Queueing theory and Utilization factor in Services Company

       I recently read an interesting article on Queueing theory and the analysis of server utilization.  This theory has been there for a long time and properly researched mostly from the hardware angle.  An idea struck my mind – why not I extend this theory to the utilization and billability concept that every professional services company talks about and see if it makes real sense for them to achieve greater than 90% utilization of people resources.

Let me introduce you to the common referred graph for server utilization.   Every company has a Human Resources department which means that all employees are treated like resources.  This very concept is so appalling to me as I prefer to use “Talent Office” because every employee is a talent for the organization – we live in the days of Knowledge management.   But let me not digress and let me introduce you to the concept on which I would make some inferences later.  This graph denotes that the wait time just goes up badly as the server utilization goes beyond 80%.
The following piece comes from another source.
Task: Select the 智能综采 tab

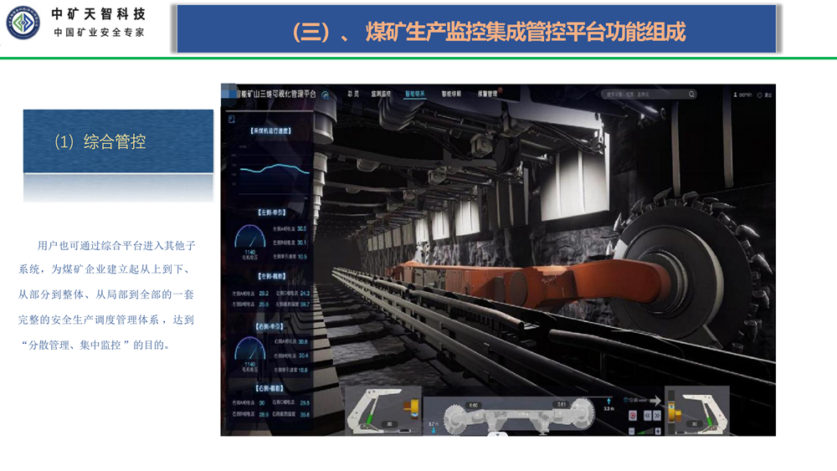Action: click(415, 95)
The X Axis is server utilization and Y axis is the average wait time.   At a utilization of 1, the average time is actually infinity. Wait time here means that the jobs that arrive at the server have to wait that much longer to be processed. You can even apply it to any retail store format regarding people wait time where when the numbers of customers arrive faster in the line than the cashier can actually serve and be done with each customer, the line becomes longer.  The same logic applies to fine dine-in restaurants – you see a line outside because all the tables and the waiters inside are complete engaged with present customers who take a significant amount of time to get served and eat.   I will not get into the semantics of how to classify these types of time.
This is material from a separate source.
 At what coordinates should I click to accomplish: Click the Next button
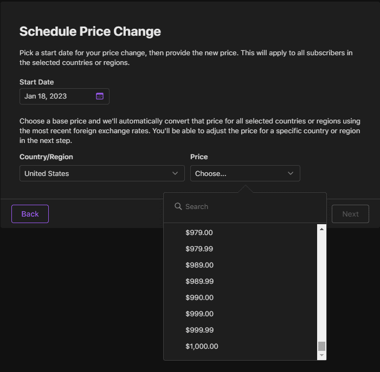[350, 214]
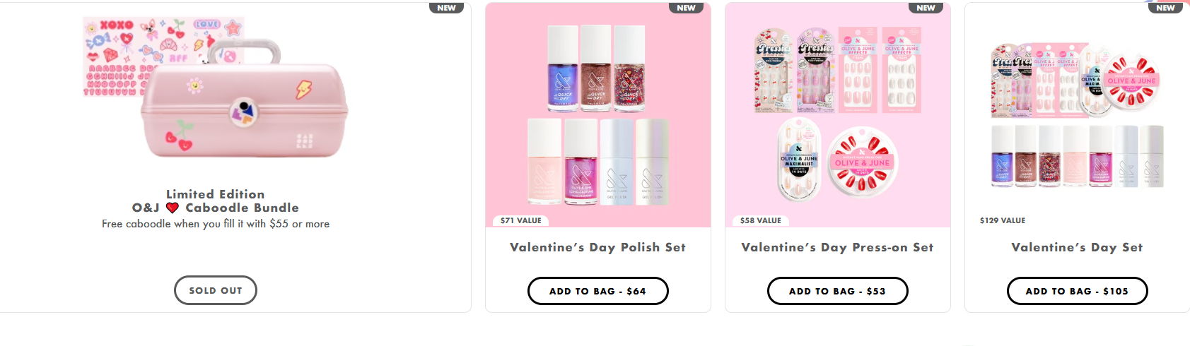Add Press-on Set to bag for $53

(x=837, y=291)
Now let us split the total amount of time to two segments – the actual wait time to get served, and the actual service time where your job gets executed.  Both of them together are the response time – actually this would include a variability effect as well.   To highlight the impact of the wait time, let us assume the service time remains the same for all jobs or customers which may be incorrect but let us do so for this article.  And we are talking averages here throughout.  The response time degrades the busier the resource is.  There would always be a safety capacity plan to support in excess of expected demand to cover for the variability effect.

Some observations here:

  • If you are the first job or the first customer, your response time is equal to the service time.
  • If your resources are utilized at 50%, you can see the response time doubles!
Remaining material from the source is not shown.